- AUSGANGSTEXT
Der Kreis hatte den Freistaat gebeten, die acht Altenheime zuerst durchzuimpfen, wo bislang keine Corona-Infektionen aufgetreten waren, um die Bewohner dort endgültig vor dem Coronavirus schützen zu können. Ob das geschieht, ist dem Landkreis nicht bekannt. "Es findet keine Abstimmung mit uns statt", kritisierte Lange. "Wir tragen zwar keine Verantwortung beim Impfen, wir sind aber auch nicht eingebunden". Seiner Ansicht nach ist Impfstoff ausreichend vorhanden, woran es fehle, sei eine gute Organisation der Impfungen.

[Einträge im Datensatz]
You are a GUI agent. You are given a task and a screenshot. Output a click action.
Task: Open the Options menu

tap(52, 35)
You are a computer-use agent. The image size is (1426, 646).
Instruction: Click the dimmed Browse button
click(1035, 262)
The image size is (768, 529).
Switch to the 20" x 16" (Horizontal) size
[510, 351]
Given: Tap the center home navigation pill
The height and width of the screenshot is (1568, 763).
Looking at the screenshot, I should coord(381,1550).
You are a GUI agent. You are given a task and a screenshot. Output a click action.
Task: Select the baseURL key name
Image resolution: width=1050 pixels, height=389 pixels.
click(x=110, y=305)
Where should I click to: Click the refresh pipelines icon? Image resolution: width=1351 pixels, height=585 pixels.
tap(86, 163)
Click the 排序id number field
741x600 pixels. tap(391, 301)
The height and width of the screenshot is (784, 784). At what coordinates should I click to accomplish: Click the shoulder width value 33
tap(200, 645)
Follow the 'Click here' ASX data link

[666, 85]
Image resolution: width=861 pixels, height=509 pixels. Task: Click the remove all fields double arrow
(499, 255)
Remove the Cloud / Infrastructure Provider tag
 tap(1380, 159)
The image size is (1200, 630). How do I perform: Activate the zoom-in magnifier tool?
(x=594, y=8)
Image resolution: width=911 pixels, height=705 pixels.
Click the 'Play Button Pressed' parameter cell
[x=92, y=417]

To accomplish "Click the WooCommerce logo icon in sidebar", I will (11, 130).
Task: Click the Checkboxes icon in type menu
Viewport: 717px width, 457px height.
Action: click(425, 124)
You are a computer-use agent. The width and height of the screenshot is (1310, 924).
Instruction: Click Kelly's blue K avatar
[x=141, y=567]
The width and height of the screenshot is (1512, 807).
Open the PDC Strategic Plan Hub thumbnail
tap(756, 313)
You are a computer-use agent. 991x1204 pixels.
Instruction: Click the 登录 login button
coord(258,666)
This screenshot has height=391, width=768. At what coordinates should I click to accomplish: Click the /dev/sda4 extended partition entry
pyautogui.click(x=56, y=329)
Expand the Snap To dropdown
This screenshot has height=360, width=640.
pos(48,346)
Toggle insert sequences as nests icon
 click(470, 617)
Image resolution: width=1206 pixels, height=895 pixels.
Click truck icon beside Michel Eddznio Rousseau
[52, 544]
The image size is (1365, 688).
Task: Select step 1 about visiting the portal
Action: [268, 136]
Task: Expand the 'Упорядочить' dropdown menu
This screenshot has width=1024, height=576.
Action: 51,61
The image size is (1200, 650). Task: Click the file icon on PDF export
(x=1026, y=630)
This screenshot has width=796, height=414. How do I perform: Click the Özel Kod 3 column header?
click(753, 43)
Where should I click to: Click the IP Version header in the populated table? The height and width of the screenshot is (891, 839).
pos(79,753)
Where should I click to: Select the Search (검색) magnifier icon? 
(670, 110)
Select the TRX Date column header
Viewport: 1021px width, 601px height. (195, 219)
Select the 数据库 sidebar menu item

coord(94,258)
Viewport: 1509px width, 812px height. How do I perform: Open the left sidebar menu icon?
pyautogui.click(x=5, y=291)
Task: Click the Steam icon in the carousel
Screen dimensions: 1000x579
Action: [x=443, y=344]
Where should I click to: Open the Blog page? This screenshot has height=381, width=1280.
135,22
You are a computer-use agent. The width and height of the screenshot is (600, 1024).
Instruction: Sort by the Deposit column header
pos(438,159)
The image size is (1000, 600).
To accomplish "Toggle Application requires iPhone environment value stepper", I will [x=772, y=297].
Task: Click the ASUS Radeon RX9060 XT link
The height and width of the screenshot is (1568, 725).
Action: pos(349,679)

- ÜBUNGSAUFGABEN
- a) Gib aus dem Text über das Impfen in Altenheimen den Abschnitt von „Der Kreis hatte“ bis „Organisation der Impfungen.“ wortgetreu wieder.
- b) Schreib aus dem Text über das Impfen in Altenheimen alle Wörter heraus, in denen die Buchstabenfolge „impf“ vorkommt, egal ob groß oder klein geschrieben.
- c) Passen diese Aussagen zum Text über das Impfen in Altenheimen? Antworte jeweils mit Ja oder Nein und zitiere die Wörter aus dem Text, die das entscheiden.
(i) Der Landkreis weiß, ob die acht Altenheime zuerst geimpft werden.
(ii) Lange hält den Impfstoff für ausreichend vorhanden.
(iii) In den acht Altenheimen waren bislang Corona-Infektionen aufgetreten.
Die Zeilen braucht man hier nicht.

- ANTWORTEN JE AUFGABE
- a)
Der Kreis hatte den Freistaat gebeten, die acht Altenheime zuerst durchzuimpfen, wo bislang keine Corona-Infektionen aufgetreten waren, um die Bewohner dort endgültig vor dem Coronavirus schützen zu können. Ob das geschieht, ist dem Landkreis nicht bekannt. "Es findet keine Abstimmung mit uns statt", kritisierte Lange. "Wir tragen zwar keine Verantwortung beim Impfen, wir sind aber auch nicht eingebunden". Seiner Ansicht nach ist Impfstoff ausreichend vorhanden, woran es fehle, sei eine gute Organisation der Impfungen.

- b) durchzuimpfen, Impfen, Impfstoff, Impfungen

- c)
(i) Nein: „Ob das geschieht, ist dem Landkreis nicht bekannt.“
(ii) Ja: „Seiner Ansicht nach ist Impfstoff ausreichend vorhanden“
(iii) Nein: „wo bislang keine Corona-Infektionen aufgetreten waren“